Every entry is to be written out word for word.
[Opening Excerpted records section]
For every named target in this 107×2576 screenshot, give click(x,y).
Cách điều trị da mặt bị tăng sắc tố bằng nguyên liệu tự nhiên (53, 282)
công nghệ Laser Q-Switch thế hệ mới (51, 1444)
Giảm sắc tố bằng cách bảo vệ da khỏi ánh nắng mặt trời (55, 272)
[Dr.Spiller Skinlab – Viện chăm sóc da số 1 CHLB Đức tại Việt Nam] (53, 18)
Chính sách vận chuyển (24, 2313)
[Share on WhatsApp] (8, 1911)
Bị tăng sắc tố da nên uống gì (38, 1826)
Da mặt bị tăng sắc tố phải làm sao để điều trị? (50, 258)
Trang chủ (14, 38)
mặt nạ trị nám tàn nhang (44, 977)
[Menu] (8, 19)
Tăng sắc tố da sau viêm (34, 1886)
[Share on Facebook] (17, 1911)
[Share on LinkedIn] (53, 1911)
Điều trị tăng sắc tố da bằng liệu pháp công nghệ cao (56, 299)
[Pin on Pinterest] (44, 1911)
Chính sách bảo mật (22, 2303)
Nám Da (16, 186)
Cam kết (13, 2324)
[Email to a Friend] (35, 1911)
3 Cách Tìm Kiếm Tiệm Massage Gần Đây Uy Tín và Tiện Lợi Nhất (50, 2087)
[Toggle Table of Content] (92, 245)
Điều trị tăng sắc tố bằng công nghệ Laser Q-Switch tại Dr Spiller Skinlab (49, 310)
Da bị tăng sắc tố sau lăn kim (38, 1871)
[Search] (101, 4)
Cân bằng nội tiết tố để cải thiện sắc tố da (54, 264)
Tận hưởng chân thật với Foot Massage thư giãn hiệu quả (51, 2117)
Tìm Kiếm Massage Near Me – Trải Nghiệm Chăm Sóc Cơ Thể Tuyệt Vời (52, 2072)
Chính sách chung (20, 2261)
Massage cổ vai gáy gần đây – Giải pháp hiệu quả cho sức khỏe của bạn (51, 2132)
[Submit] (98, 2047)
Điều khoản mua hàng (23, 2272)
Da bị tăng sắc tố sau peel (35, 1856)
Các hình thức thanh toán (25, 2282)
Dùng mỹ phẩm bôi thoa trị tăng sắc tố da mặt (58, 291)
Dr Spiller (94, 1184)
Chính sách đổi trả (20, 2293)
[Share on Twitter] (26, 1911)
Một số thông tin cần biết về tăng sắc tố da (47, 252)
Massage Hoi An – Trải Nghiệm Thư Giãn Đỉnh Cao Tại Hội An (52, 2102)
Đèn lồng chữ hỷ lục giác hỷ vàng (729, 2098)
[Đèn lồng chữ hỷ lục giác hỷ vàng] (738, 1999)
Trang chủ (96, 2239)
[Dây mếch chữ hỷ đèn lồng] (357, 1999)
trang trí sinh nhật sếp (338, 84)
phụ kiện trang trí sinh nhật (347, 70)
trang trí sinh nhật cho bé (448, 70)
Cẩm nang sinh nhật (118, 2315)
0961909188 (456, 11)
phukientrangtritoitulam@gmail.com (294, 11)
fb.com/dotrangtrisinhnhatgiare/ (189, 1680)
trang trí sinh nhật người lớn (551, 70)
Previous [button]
[Closing Excerpted records section]
### [Exercise response]
For every named target in this 107×2576 screenshot, give click(x,y).
Cách điều trị da mặt bị tăng sắc tố bằng nguyên liệu tự nhiên (53, 282)
công nghệ Laser Q-Switch thế hệ mới (51, 1444)
Giảm sắc tố bằng cách bảo vệ da khỏi ánh nắng mặt trời (55, 272)
[Dr.Spiller Skinlab – Viện chăm sóc da số 1 CHLB Đức tại Việt Nam] (53, 18)
Chính sách vận chuyển (24, 2313)
[Share on WhatsApp] (8, 1911)
Bị tăng sắc tố da nên uống gì (38, 1826)
Da mặt bị tăng sắc tố phải làm sao để điều trị? (50, 258)
Trang chủ (14, 38)
mặt nạ trị nám tàn nhang (44, 977)
[Menu] (8, 19)
Tăng sắc tố da sau viêm (34, 1886)
[Share on Facebook] (17, 1911)
[Share on LinkedIn] (53, 1911)
Điều trị tăng sắc tố da bằng liệu pháp công nghệ cao (56, 299)
[Pin on Pinterest] (44, 1911)
Chính sách bảo mật (22, 2303)
Nám Da (16, 186)
Cam kết (13, 2324)
[Email to a Friend] (35, 1911)
3 Cách Tìm Kiếm Tiệm Massage Gần Đây Uy Tín và Tiện Lợi Nhất (50, 2087)
[Toggle Table of Content] (92, 245)
Điều trị tăng sắc tố bằng công nghệ Laser Q-Switch tại Dr Spiller Skinlab (49, 310)
Da bị tăng sắc tố sau lăn kim (38, 1871)
[Search] (101, 4)
Cân bằng nội tiết tố để cải thiện sắc tố da (54, 264)
Tận hưởng chân thật với Foot Massage thư giãn hiệu quả (51, 2117)
Tìm Kiếm Massage Near Me – Trải Nghiệm Chăm Sóc Cơ Thể Tuyệt Vời (52, 2072)
Chính sách chung (20, 2261)
Massage cổ vai gáy gần đây – Giải pháp hiệu quả cho sức khỏe của bạn (51, 2132)
[Submit] (98, 2047)
Điều khoản mua hàng (23, 2272)
Da bị tăng sắc tố sau peel (35, 1856)
Các hình thức thanh toán (25, 2282)
Dùng mỹ phẩm bôi thoa trị tăng sắc tố da mặt (58, 291)
Dr Spiller (94, 1184)
Chính sách đổi trả (20, 2293)
[Share on Twitter] (26, 1911)
Một số thông tin cần biết về tăng sắc tố da (47, 252)
Massage Hoi An – Trải Nghiệm Thư Giãn Đỉnh Cao Tại Hội An (52, 2102)
Đèn lồng chữ hỷ lục giác hỷ vàng (729, 2098)
[Đèn lồng chữ hỷ lục giác hỷ vàng] (738, 1999)
Trang chủ (96, 2239)
[Dây mếch chữ hỷ đèn lồng] (357, 1999)
trang trí sinh nhật sếp (338, 84)
phụ kiện trang trí sinh nhật (347, 70)
trang trí sinh nhật cho bé (448, 70)
Cẩm nang sinh nhật (118, 2315)
0961909188 (456, 11)
phukientrangtritoitulam@gmail.com (294, 11)
fb.com/dotrangtrisinhnhatgiare/ (189, 1680)
trang trí sinh nhật người lớn (551, 70)
Previous [button]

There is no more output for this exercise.